== Exercise input

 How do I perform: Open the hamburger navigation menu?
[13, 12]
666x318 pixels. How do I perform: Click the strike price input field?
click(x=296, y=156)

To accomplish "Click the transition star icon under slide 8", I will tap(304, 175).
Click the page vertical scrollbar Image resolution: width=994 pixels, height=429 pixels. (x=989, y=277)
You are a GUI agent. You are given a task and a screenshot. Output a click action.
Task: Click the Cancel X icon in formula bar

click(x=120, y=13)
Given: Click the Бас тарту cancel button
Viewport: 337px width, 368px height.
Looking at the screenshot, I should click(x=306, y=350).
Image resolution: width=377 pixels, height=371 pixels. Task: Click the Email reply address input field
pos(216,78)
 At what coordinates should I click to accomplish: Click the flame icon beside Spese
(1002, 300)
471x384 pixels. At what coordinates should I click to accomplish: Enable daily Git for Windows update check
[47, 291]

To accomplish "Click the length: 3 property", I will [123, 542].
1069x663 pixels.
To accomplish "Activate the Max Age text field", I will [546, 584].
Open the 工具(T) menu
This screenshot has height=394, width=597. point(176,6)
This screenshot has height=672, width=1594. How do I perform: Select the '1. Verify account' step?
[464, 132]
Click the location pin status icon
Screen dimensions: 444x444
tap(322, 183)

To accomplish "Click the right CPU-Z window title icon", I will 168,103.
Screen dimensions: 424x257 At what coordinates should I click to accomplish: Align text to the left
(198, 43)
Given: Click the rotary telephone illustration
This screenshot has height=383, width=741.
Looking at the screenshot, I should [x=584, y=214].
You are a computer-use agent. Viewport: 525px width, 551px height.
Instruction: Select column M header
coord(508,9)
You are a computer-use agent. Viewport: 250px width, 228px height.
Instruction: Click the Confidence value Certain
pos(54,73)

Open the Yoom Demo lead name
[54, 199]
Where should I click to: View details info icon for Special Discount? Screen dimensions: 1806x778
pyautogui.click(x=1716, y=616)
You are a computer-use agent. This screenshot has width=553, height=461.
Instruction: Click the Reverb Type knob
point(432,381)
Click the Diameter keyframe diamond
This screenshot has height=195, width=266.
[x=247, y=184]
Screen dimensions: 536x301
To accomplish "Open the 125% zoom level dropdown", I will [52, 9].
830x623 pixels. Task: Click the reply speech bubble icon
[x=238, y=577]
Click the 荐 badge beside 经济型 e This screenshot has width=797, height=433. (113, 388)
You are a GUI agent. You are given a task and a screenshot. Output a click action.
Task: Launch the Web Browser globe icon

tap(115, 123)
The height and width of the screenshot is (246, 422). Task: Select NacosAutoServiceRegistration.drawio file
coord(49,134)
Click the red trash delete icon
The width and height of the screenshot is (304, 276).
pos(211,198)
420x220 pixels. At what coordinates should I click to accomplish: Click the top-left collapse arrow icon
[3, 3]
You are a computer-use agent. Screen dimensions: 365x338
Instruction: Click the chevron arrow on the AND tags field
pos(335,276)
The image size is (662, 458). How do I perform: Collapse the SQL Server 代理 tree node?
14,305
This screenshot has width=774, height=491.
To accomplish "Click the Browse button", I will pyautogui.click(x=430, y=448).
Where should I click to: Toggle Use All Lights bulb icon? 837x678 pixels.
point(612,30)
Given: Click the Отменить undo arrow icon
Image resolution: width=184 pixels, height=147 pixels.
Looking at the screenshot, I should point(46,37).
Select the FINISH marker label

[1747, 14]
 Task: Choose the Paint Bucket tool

====

> _Work order_: Copy each line of the data above that holds "button".

> _Solved exercise_:
Given: Click the Бас тарту cancel button
To accomplish "Click the Browse button", I will pyautogui.click(x=430, y=448).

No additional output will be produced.